As soon as practicable after the Company has notified the Rights
Agent of the occurrence of the Distribution Date, the Company shall
prepare and execute, and the Rights Agent shall countersign and
send, at the expense of the Company, by first-class, insured,
postage prepaid mail, to each record holder of the Common Stock as
of the Close of Business on the Distribution Date, at the address
of such holder shown on the records of the Company, a right
certificate, in substantially the form of Exhibit B hereto (the
"Right Certificate"), evidencing one Right for each share of Common
Stock so held. As of and after the Distribution Date, the Rights
will be evidenced solely by such Right Certificates.
Notwithstanding the foregoing, with respect only to Steel Partners,
L.L.C. and Steel Partners II, L.P., together with either their
Affiliates or Associates, all references to 15% in this Section
3(a) shall instead be replaced by 20%.
3. Section 23(a)(ii) of the Rights Agreement is hereby deleted in
its entirety and is hereby replaced with the new Section 23(a)(ii) which
reads as follows.
(ii) In addition, prior to any event described in Section 13(a), a
majority of the Board of Directors may redeem all but not less than
all of the then outstanding Rights at the Redemption Price (A)
following the occurrence of a Stock Acquisition Date either: (x) if
each of the following shall have occurred and remain in effect: (1)
a Person who is an Acquiring Person shall have transferred or
otherwise disposed of a number of shares of voting securities of
the Company in a manner satisfactory to the Board of Directors such
that such Person is thereafter a Beneficial Owner of securities
having less than 15% of the Voting Power of the Company, and (2)
there is no other Person, immediately following the occurrence of
the event described in (1), who is an Acquiring Person; or (y) in
connection with any transaction not involving an Acquiring Person
or an Affiliate or Associate of an Acquiring Person; or (B)
following a change (resulting from a proxy or consent solicitation)
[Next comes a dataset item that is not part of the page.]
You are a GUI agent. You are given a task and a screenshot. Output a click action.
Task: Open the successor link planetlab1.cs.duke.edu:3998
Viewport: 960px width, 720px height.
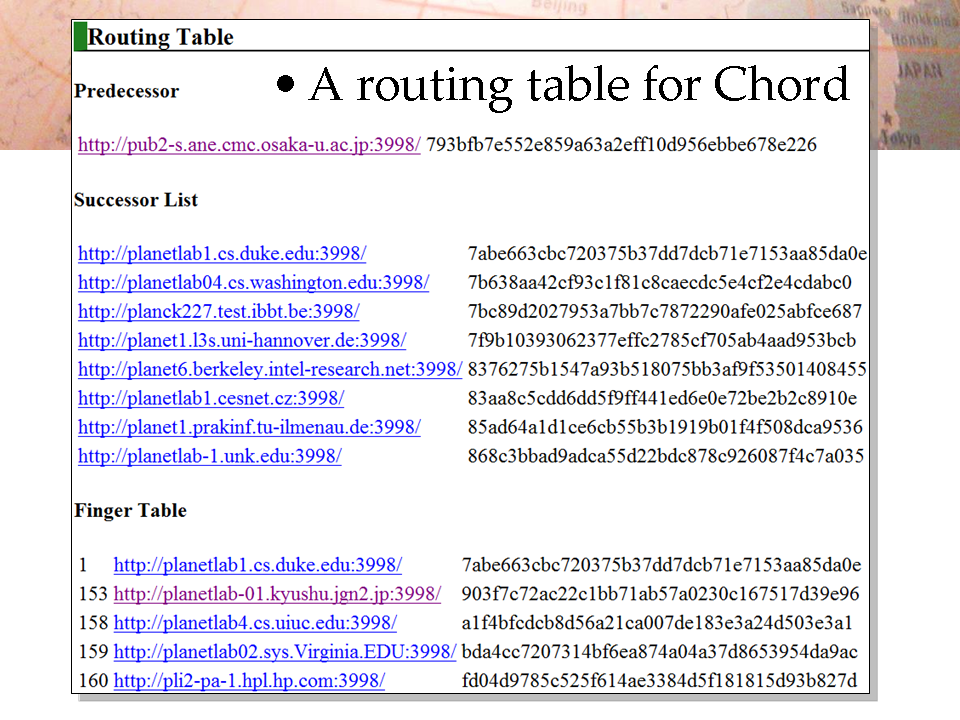point(222,253)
in a majority of the directors in office at the commencement of
such solicitation if any Person who is a participant in such
solicitation has stated (or, if upon the commencement of such
solicitation, a majority of the Board of Directors of the Company
has determined in good faith) that such Person intends to take, or
may consider taking, any action which would result in such Person
becoming an Acquiring Person. Notwithstanding the foregoing, with
respect only to Steel Partners, L.L.C. and Steel Partners II, L.P.,
together with either their Affiliates or Associates, all references
to 15% in this Section 23(a)(ii) shall instead be replaced by 20%.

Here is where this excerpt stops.